It is, however, just conceivable that she did not know the date of her mother’s marriage, and had a sincere belief that it occurred somewhere about the beginning of 1797. This belief may have been due to words spoken to her by Mrs. Gisborne, who, her friend in Italy, had been her mother’s friend in the previous century. She may even have gone to the St. Pancras registry, and paid fees to the registrar for searching for evidence of the marriage amongst the records of marriages, solemnized in the parish in the later months of 1796 and the first month of 1797. She may have taken some, though insufficient, pains to arrive at the evidence of the marriage, and imagined herself to have taken all possible pains, and come to the conclusion that she might honestly write of her mother’s marriage, ‘the precise date is unknown.’

Even so, though she would be innocent of wilful falsehood, she would remain guilty of writing positively on a mere assumption (a serious fault in an historian), and offering her readers as sure facts a series of inferences from a mere assumption, or a belief unsustained by positive testimony. Her narrative of her parents’ marriage, if not a tissue of untruths, would remain a thing made up of inaccuracies. It is important for readers to bear this in mind, whilst and after reading this book. Mrs.
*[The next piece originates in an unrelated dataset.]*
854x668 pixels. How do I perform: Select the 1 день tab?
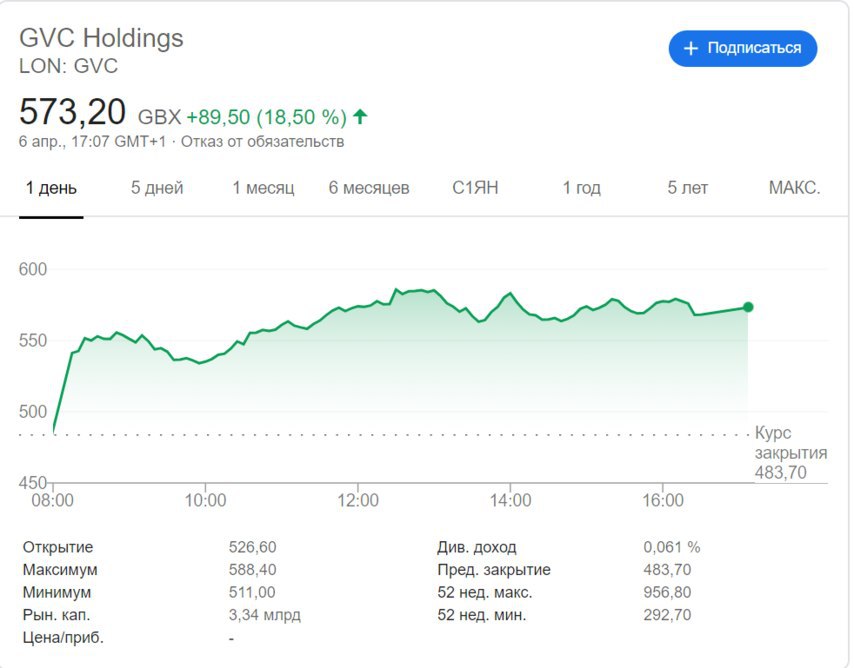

Shelley did not die without leaving much biographical material behind her in the shape of printed notes to her husband’s works, and also in the shape of MS. notes and memoranda for the use of future historians;—stuff that would have appeared in her justificatory Memoir of her husband, had not Sir Timothy checked her biographical zeal by the stern order, ‘Silence, or no allowance!’ But on being brought under critical scrutiny, all the passages, and bits, and scraps of her biographical sketches, at present before the world, are found so curiously inaccurate, that every one of her biographical statements should be read with nervous caution, lively suspicion, and watchful distrust, by those who would avoid error on matters of Shelleyan story.

I do not say she was an untruthful woman, though on some occasions she unquestionably rouses serious suspicion of her veracity. Like Lady Byron she enjoyed in her girlhood a reputation for sincerity of speech. But people often say things that are untrue without intending to be untruthful. It was often so with Mrs. Shelley, in some degree before her husband’s death, and in a greater degree after that event. An imaginative and highly emotional woman, she sometimes saw things in a wrong light. Not seldom, her mental vision was affected by the delusive media of sentimentality or anger, through which it regarded matters that stirred her feelings. In speaking of herself she was sometimes strongly influenced by romantic egotism. Affection and combativeness combined to render her an unreliable witness about matters touching her husband’s honour. Resembling Lady Byron in being a vehement and steady hater, she from her girlhood cordially disliked her step-mother and after loving her sister Claire with the romantic fervour described in the Real Lord Byron, came to detest her almost as cordially as Lady Byron, long after Byron’s death, detested her sister-in-law. All that she said or wrote to the discredit of her step-mother and sister-by-affinity should be received with extreme caution, and large allowance for her animosity against them.